» Your goal:
Rewrite the rows below, putting "Screen size" wherever "Image resolution" occurs and changing nothing else.

++++ Supplied material

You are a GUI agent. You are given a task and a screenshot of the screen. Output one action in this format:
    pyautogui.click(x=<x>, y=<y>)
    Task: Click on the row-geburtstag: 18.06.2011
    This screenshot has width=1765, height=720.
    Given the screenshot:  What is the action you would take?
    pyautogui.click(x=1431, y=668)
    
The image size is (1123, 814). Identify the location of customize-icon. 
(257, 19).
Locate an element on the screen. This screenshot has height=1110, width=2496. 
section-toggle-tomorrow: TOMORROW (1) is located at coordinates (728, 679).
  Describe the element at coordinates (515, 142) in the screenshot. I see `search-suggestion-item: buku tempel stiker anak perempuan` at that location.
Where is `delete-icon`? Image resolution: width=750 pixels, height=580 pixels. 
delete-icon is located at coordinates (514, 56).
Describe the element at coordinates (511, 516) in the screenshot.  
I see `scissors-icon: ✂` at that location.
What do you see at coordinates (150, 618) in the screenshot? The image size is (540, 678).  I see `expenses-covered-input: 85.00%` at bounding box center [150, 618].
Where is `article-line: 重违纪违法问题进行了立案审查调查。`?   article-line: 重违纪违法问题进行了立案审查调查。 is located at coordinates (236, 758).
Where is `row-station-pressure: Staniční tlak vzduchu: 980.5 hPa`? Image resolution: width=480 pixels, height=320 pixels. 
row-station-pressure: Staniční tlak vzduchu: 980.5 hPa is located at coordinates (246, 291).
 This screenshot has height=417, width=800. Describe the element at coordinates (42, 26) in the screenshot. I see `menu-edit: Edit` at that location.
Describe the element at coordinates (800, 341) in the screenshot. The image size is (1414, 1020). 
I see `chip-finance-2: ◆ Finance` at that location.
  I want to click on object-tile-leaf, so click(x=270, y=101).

++++++++

» The answer:
You are a GUI agent. You are given a task and a screenshot of the screen. Output one action in this format:
    pyautogui.click(x=<x>, y=<y>)
    Task: Click on the row-geburtstag: 18.06.2011
    This screenshot has width=1765, height=720.
    Given the screenshot:  What is the action you would take?
    pyautogui.click(x=1431, y=668)
    
The image size is (1123, 814). Identify the location of customize-icon. 
(257, 19).
Locate an element on the screen. This screenshot has height=1110, width=2496. 
section-toggle-tomorrow: TOMORROW (1) is located at coordinates (728, 679).
  Describe the element at coordinates (515, 142) in the screenshot. I see `search-suggestion-item: buku tempel stiker anak perempuan` at that location.
Where is `delete-icon`? Screen size: width=750 pixels, height=580 pixels. 
delete-icon is located at coordinates (514, 56).
Describe the element at coordinates (511, 516) in the screenshot.  
I see `scissors-icon: ✂` at that location.
What do you see at coordinates (150, 618) in the screenshot? The image size is (540, 678).  I see `expenses-covered-input: 85.00%` at bounding box center [150, 618].
Where is `article-line: 重违纪违法问题进行了立案审查调查。`?   article-line: 重违纪违法问题进行了立案审查调查。 is located at coordinates (236, 758).
Where is `row-station-pressure: Staniční tlak vzduchu: 980.5 hPa`? Screen size: width=480 pixels, height=320 pixels. 
row-station-pressure: Staniční tlak vzduchu: 980.5 hPa is located at coordinates (246, 291).
 This screenshot has height=417, width=800. Describe the element at coordinates (42, 26) in the screenshot. I see `menu-edit: Edit` at that location.
Describe the element at coordinates (800, 341) in the screenshot. The image size is (1414, 1020). 
I see `chip-finance-2: ◆ Finance` at that location.
  I want to click on object-tile-leaf, so click(x=270, y=101).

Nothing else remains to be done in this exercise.